Und noch ein Schmankerl obendrauf...

Laut Tagespresse ist zwar der Steuersatz für die Übernachtung gesunken, der Endpreis aber gleichgeblieben.

Daraus folgt das das erhoffte Ziel durch günstigere Preise die Zahl der Übernachtungen und somit den Cash-flow zu steigern nicht erreicht, sondern nur die Gewinnmarge erhöht wurde...

dtsclipper


----------



## argv_user (8 Januar 2010)

Naja, obendrein soll es aber durchaus vorkommen, dass Gewinne versteuert werden müssen...


----------



## Gerhard Bäurle (8 Januar 2010)

dtsclipper schrieb:


> Laut Tagespresse ist zwar der Steuersatz für die Übernachtung gesunken, der Endpreis aber gleichgeblieben.
> ...



Und was bedeuted das?

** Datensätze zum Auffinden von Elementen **
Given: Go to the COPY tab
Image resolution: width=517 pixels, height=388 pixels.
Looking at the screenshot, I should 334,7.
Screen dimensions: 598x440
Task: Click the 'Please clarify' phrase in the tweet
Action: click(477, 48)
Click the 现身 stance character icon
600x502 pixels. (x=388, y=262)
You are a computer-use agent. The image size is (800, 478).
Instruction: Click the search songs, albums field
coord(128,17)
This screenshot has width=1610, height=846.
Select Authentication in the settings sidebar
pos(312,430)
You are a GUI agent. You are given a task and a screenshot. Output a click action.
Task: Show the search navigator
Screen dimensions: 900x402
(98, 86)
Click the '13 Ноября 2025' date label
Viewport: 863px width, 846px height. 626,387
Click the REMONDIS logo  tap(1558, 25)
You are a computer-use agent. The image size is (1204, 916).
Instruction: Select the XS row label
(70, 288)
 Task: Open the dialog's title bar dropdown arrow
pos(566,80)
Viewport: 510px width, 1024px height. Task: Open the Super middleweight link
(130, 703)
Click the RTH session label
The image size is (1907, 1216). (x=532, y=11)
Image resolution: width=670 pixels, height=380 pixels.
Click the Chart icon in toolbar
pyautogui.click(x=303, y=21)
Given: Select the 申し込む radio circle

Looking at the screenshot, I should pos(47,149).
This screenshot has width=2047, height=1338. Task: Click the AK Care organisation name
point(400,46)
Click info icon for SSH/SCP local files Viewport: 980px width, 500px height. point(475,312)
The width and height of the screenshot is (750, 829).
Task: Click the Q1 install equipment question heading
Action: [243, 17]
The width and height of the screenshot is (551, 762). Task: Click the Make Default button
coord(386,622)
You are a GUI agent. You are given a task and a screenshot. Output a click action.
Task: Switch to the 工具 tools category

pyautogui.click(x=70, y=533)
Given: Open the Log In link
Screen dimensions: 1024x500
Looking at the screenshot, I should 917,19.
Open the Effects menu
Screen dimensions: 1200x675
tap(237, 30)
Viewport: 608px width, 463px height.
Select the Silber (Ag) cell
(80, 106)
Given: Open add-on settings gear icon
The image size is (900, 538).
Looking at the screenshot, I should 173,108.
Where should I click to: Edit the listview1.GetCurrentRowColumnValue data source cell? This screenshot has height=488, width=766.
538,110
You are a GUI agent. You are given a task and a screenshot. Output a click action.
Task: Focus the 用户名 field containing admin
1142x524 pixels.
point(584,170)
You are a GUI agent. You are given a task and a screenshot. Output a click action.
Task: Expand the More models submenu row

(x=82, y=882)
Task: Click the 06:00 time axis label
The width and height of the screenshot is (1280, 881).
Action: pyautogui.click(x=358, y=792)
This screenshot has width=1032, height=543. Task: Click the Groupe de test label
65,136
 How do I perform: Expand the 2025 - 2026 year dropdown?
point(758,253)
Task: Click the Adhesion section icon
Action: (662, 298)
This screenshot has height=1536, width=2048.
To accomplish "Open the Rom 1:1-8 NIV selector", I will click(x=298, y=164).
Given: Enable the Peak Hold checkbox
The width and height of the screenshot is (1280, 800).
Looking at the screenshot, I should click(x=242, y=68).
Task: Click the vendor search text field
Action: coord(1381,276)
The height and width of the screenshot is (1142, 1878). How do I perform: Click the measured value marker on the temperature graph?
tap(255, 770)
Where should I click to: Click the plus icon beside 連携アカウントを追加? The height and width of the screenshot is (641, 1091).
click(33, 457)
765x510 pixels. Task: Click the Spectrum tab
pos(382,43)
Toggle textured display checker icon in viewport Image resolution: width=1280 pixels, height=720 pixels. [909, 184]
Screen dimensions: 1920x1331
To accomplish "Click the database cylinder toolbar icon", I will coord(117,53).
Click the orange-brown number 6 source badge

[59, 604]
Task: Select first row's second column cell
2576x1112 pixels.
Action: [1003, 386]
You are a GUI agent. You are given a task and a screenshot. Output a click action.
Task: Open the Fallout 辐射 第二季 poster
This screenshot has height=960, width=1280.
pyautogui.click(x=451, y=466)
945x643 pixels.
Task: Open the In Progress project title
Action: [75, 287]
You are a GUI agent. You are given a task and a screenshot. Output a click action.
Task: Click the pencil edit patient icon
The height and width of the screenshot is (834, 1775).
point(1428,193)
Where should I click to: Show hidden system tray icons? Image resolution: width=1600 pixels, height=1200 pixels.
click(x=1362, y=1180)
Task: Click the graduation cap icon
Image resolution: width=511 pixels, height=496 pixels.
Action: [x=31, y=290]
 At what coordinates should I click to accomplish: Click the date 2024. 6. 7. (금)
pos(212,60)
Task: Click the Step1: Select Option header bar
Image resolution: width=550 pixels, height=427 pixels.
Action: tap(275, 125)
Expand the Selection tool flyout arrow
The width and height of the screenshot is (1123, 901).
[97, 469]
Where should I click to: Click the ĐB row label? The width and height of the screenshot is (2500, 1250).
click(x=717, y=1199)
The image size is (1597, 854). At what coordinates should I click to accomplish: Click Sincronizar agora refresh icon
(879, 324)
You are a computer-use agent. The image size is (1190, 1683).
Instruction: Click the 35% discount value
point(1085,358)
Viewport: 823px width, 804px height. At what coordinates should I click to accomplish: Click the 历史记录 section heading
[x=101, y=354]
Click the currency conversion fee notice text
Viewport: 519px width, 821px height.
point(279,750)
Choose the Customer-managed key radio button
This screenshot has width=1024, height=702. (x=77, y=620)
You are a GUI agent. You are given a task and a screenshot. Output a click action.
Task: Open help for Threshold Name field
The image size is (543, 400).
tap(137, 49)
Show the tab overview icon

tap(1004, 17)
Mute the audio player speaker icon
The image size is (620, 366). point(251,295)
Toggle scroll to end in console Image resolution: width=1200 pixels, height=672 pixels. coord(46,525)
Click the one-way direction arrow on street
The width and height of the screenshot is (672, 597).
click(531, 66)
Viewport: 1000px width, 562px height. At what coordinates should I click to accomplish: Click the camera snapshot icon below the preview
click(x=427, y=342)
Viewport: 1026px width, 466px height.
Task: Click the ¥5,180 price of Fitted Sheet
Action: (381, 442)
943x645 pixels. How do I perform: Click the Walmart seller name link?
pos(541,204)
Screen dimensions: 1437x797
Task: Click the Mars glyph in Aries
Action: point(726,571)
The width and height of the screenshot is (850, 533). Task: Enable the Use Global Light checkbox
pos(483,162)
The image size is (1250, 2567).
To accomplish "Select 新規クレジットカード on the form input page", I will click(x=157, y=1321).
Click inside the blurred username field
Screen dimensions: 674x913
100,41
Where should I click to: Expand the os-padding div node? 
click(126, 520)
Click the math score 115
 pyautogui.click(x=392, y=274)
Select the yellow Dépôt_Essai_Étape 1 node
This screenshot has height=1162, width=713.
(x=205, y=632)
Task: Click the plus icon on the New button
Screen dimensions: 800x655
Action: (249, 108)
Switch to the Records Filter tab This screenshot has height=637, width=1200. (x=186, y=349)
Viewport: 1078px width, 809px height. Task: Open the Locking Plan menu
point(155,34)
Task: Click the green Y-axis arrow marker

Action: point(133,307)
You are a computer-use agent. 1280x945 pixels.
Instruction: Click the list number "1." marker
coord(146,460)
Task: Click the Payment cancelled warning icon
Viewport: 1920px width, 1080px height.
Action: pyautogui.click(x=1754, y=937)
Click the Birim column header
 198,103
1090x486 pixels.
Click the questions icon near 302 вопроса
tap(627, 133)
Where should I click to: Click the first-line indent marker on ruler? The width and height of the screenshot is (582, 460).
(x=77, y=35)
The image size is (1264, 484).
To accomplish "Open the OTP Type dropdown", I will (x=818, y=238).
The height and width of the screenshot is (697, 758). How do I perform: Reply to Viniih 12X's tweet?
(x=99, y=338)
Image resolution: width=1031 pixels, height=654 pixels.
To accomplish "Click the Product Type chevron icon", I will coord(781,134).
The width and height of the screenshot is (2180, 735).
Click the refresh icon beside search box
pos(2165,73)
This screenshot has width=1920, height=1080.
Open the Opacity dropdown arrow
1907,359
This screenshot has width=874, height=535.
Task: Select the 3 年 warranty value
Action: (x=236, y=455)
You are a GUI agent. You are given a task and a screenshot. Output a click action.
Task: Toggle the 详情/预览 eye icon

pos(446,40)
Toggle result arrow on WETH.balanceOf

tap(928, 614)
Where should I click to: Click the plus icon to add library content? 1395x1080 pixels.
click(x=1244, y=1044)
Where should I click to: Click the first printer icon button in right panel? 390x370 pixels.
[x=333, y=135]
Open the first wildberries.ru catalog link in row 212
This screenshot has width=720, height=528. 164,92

** AUFGABENSTELLUNG **
Wie lautet die Stelle der Forumsdiskussion über den gesenkten Steuersatz für Übernachtungen zwischen „Und noch ein“ und „Gewinnmarge erhöht wurde...“, beide eingeschlossen? Gib sie wörtlich wieder. Die Datensätze sind eigenständiges Material und gehören nicht zum Ausgangstext.

** VOLLSTÄNDIGE ANTWORT **
Und noch ein Schmankerl obendrauf...

Laut Tagespresse ist zwar der Steuersatz für die Übernachtung gesunken, der Endpreis aber gleichgeblieben.

Daraus folgt das das erhoffte Ziel durch günstigere Preise die Zahl der Übernachtungen und somit den Cash-flow zu steigern nicht erreicht, sondern nur die Gewinnmarge erhöht wurde...